Launch experiments locally or on a cluster running SLURM in a single file.
Fork from experiment_launcher

Description

The experiment_launcher package provides a simple way to run multiple experiments using SLURM or Joblib with minimum effort - you just have to set the local parameter to True to run locally, or to False to run with a cluster using SLURM.

It is particularly useful to run multiple seeds and/or test multiple configurations of hyperparameters such as learning rates, batch size.

Installation

You can install the package from pip with:

pip install "experiment-launcher-meco

If you want to install it locally, you can do so with:

pip install -e .

How to Use

Basic Usage

The best way to understand experiment launcher is to look at the basic example in examples/basic.

Single experiment

  • examples/basic/test.py consists of:
    • The function experiment is the entry point of your experiment

      • It takes as arguments your experiment settings (e.g., the number of layers in a neural network, the learning rate, ...)
      • The arguments need to be assigned a type and default value in the function definition
        • Current accepted types are int, float, str, bool, list
        • The arguments seed and results_dir must always be included
        • Python kwargs can also be added as **kwargs (accepted types are the same as above)
      • This function must be decorated with a decorator, e.g. @single_experiment.

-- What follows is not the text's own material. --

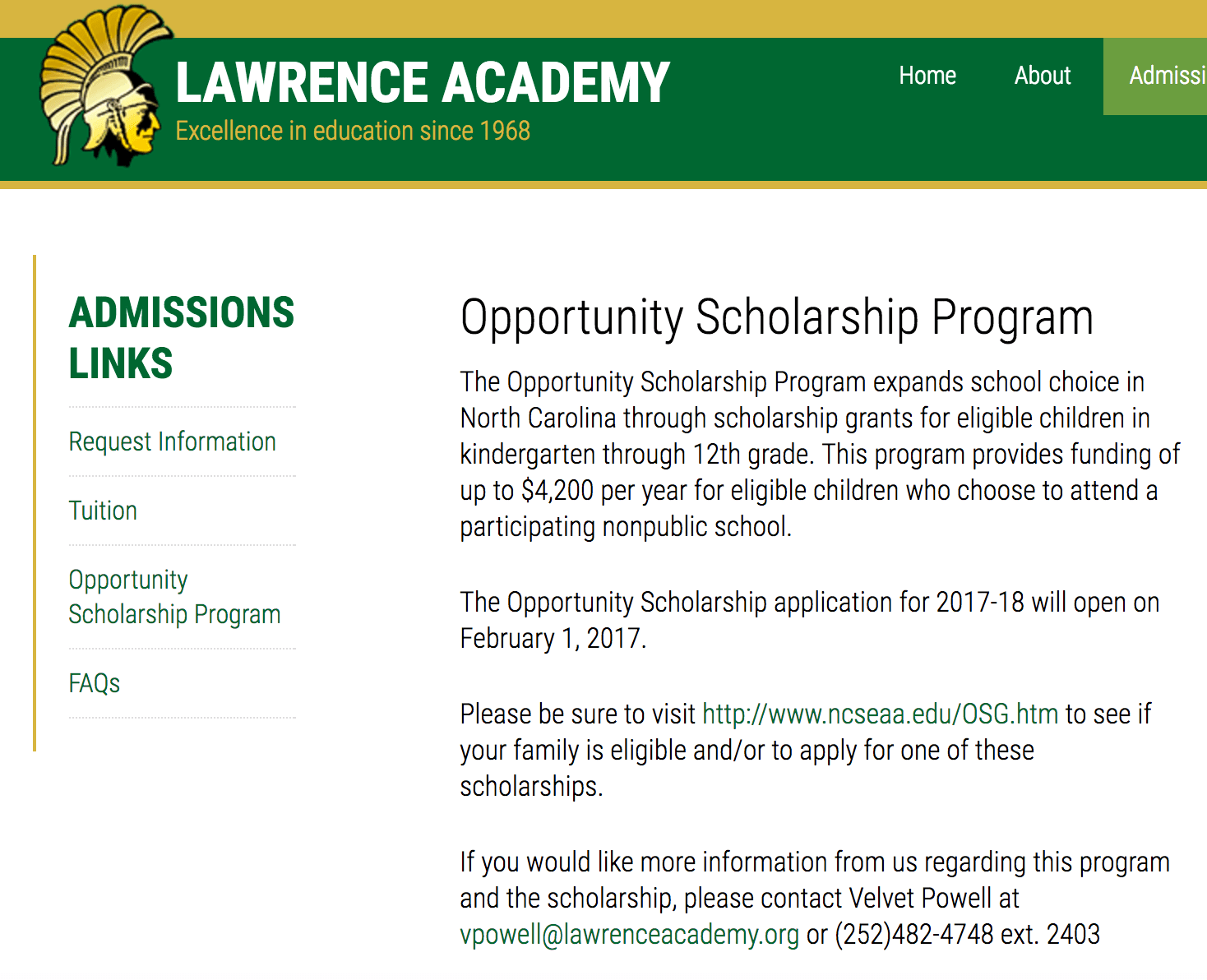Open the FAQs sidebar link
The width and height of the screenshot is (1207, 980).
coord(95,683)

This will take care of creating proper results directories.
    • The if __name__ == '__main__' block

      • This must contain one single line: run_experiment(experiment)
  • You can test your code by running
    cd examples/basic
    python test.py
    

Launch file

  • examples/basic/launch_test.py consists of:
    • Creating an instance of the LauncherConfig object, that contains the SLURM or Joblib (if run locally) parameters. These are some of the important parameters. For more consult the class definition.
      • exp_name is the experiment name, under which a results directory will be created
      • exp_file is the path to the python file where the experiment is implemented (without the extension .py)
      • n_seeds is the number of random seeds for each single experiment configuration
    • Advanced configs are provided via nested Pydantic objects:
      • ResourceConfig specifies:
        • n_exps_in_parallel is the number of experiments to be run in parallel. This is useful to run multiple jobs in a single GPU in the cluster
        • n_cores is the number of cores for each experiment. Note that if n_exps_in_parallel > 1, then n_exps_in_parallel jobs will share n_cores.
        • memory_per_core is amount of memory in MB requested for each core in SLURM. If you specify this too low, SLURM might crash.
      • SlurmConfig specifies:
        • partition is the SLURM partition, which is cluster dependent
        • gres are special resources asked for a SLURM experiment
        • project_name is the project name in the cluster
      • EnvironmentConfig specifies:
        • conda_env if you are using a conda environment, specify its name here
      • DurationConfig specifies the max runtime of the SLURM job (days, hours, minutes, seconds).
    • Creating an instance of the Launcher object: launcher = Launcher(config)
    • Adding experiments with launcher.add_experiment
      • Use launcher.add_experiment to create an experiment for a particular configuration (e.g., different learning rates)
      • You can use the Sweep class to automatically sweep over a list of parameters.
      • E.g. launcher.add_experiment(learning_rate=Sweep(values=[1e-3, 1e-4]), batch_size=32) creates two experiments: one with 1e-3 and another with 1e-4.
      • Swept parameters automatically are used to organize the results directories. Results directories are going to be created by default as:
        • ./logs/exp_name_DATE/learning_rate_0.001/SEED/ and ./logs/exp_name_DATE/learning_rate_0.0001/SEED/
      • If multiple sweeps are provided, the Cartesian product of all sweep values is calculated to generate the experiments.
    • Running the experiments with launcher.run(LOCAL)
      • This runs your experiment either locally (LOCAL: True) or in the cluster (LOCAL: False)

Running the experiment

  • To run the launcher simply call
    cd examples/basic
    python launch_test.py
    
  • Log files will be placed in
    • ./logs if running locally or in the IAS cluster
    • /work/scratch/$USERNAME if ran in the Lichtenberg-Hochleistungsrechner of the TU Darmstadt

Integration with Weights and Biases

The experiment launcher provides an easy way to integrate with Weights and Biases.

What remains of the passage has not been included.